Yeah not Eric from SCB, but funny enough he may have some
Knowledge on this one.


----------



## yellowskeeter (Jul 18, 2008)

By the way I did send them a message and will post their answer.


----------



## yellowskeeter (Jul 18, 2008)

And here is their answer:
I can reflash it to a 300 with a 7000 limiter. The price is 650.00 with a 1 day turnaround. 

Simon Motorsports


----------



## Navi (Jun 2, 2009)

Wonder if that voids warranty?


----------



## yellowskeeter (Jul 18, 2008)

Just asked same question and will copy reply.


----------



## 2400tman (Jul 31, 2011)

I would bet probably so


----------



## t-tung (Nov 13, 2005)

I was told by a friend that had this done that he wasn't able to turn a bigger prop, he was just able to turn the same prop faster. He didn't feel like anything was done to boost HP.


----------



## yellowskeeter (Jul 18, 2008)

an additional 1000 rpm could be interesting even with same prop. Wonder what the numbers are on consumption. Something in my mind says that would be much better.


----------



## t-tung (Nov 13, 2005)

Supposedly there is no way for Yamaha to know that it has been done.


----------



## Navi (Jun 2, 2009)

Thats hard to beleive, he has to be changing some factory set parameters, whether it being timing a/f ratios etc...


----------



## 2400tman (Jul 31, 2011)

t-tung said:


> Supposedly there is no way for Yamaha to know that it has been done.
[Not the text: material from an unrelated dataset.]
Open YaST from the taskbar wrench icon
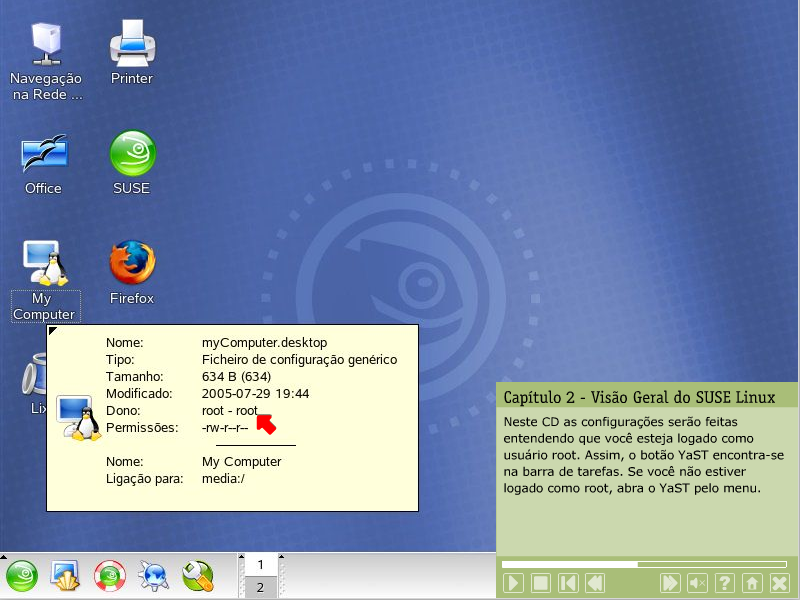 pos(198,576)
They would know when they hook up computer and see x hrs at 7000rpms!


----------



## fishnfool (Jul 23, 2004)

I know of a few motors this has been done on and some more bigger work in progress. There is a SCB Recon being rigged now with a 200SHO that was redone to somewhere around 300 by Hydrotech - will have TRP too - pretty nasty.


----------



## 2400tman (Jul 31, 2011)

Would like to know some performance numbers though. Sure would be tempting


----------



## yellowskeeter (Jul 18, 2008)

I also asked them for real life gains on what to expect, fuel consumption gains or overages, prop sizing etc.... as soon as I get the replies to the additional 3 emails I sent I will post.


----------



## t-tung (Nov 13, 2005)

fishnfool said:


> I know of a few motors this has been done on and some more bigger work in progress. There is a SCB Recon being rigged now with a 200SHO that was redone to somewhere around 300 by Hydrotech - will have TRP too - pretty nasty.


Eric Simon does the computer work for Hydrotec.
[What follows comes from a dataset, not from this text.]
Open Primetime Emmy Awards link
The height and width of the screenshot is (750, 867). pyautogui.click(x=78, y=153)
2400- It seems like too much to promise if they couldn't produce.


----------



## 2400tman (Jul 31, 2011)

:cheers::cheers:


yellowskeeter said:


> I also asked them for real life gains on what to expect, fuel consumption gains or overages, prop sizing etc.... as soon as I get the replies to the additional 3 emails I sent I will post.


Thanks bud! You got me thinking!!! Maybe we can get a deal on 2.


----------



## ATX 4x4 (Jun 25, 2011)

yellowskeeter said:


> I also asked them for real life gains on what to expect, fuel consumption gains or overages, prop sizing etc.... as soon as I get the replies to the additional 3 emails I sent I will post.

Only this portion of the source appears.